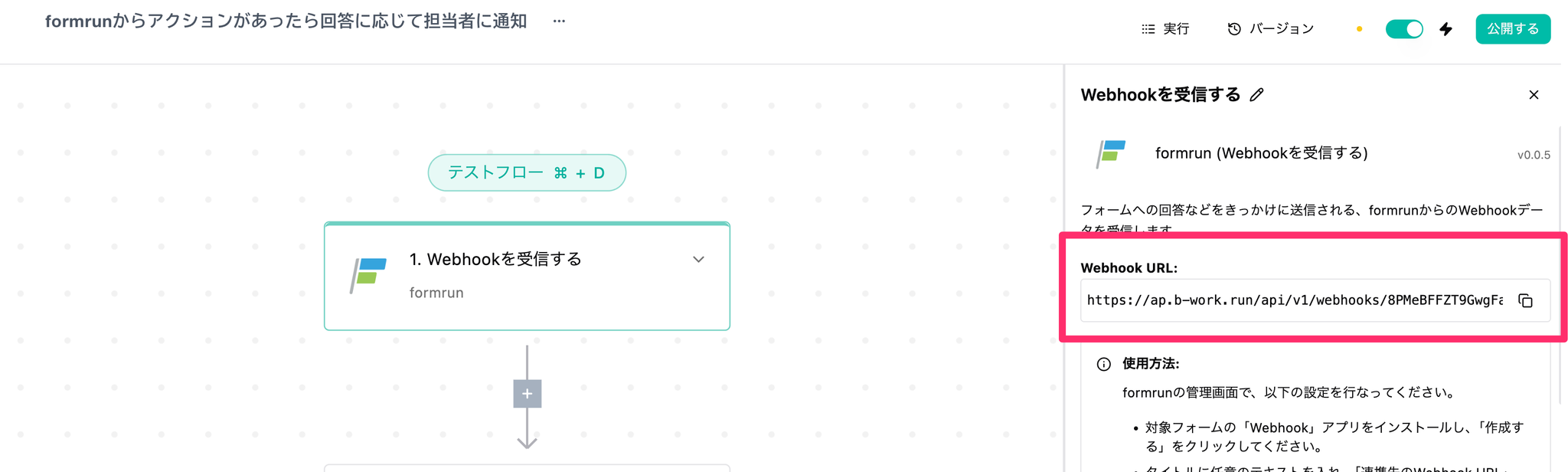Click the 公開する publish button

point(1512,29)
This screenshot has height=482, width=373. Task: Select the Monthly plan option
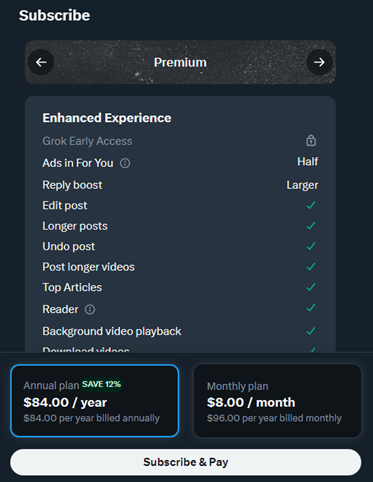tap(277, 401)
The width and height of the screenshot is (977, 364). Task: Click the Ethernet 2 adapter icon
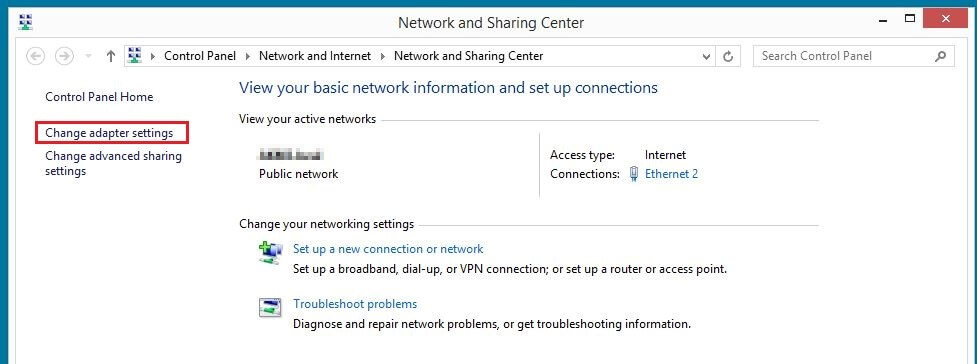coord(634,174)
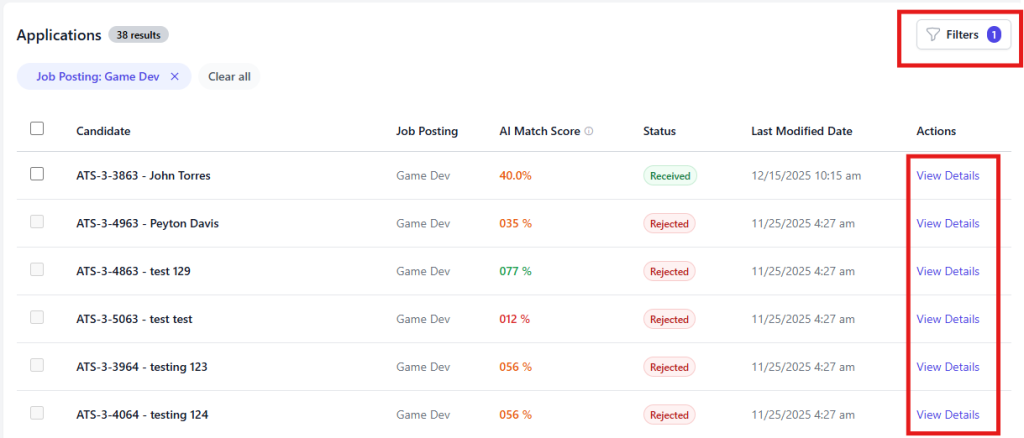Click the Last Modified Date column header

pyautogui.click(x=801, y=131)
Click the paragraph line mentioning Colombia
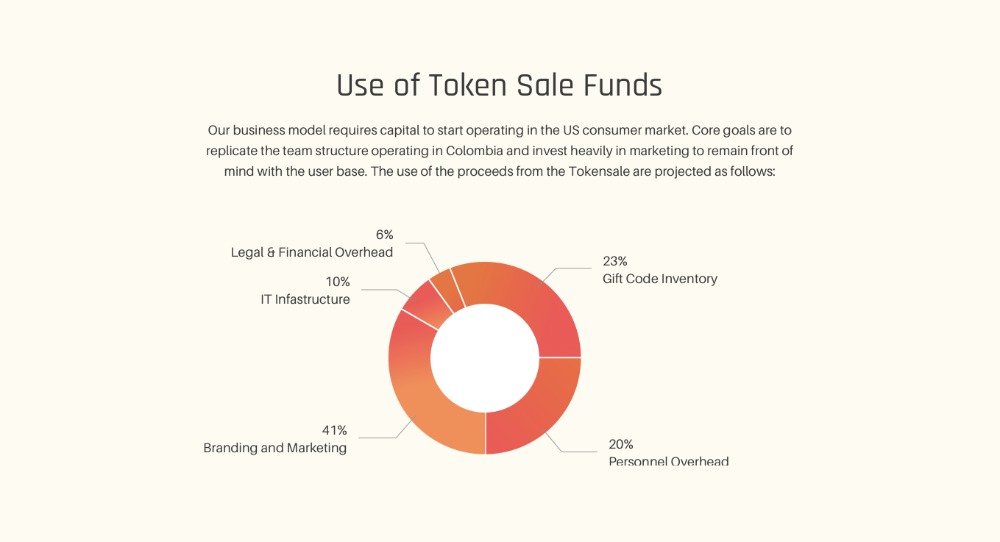 499,151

------------------------------

Exactly as written, reproduce the lines from the one containing "The width and" through the last line of the entries above, and leave every picture out.

▸ **Response below**
The width and height of the screenshot is (977, 364). Task: Click the Ethernet 2 adapter icon
coord(634,174)
Click the Last Modified Date column header

pyautogui.click(x=801, y=131)
Click the paragraph line mentioning Colombia
 499,151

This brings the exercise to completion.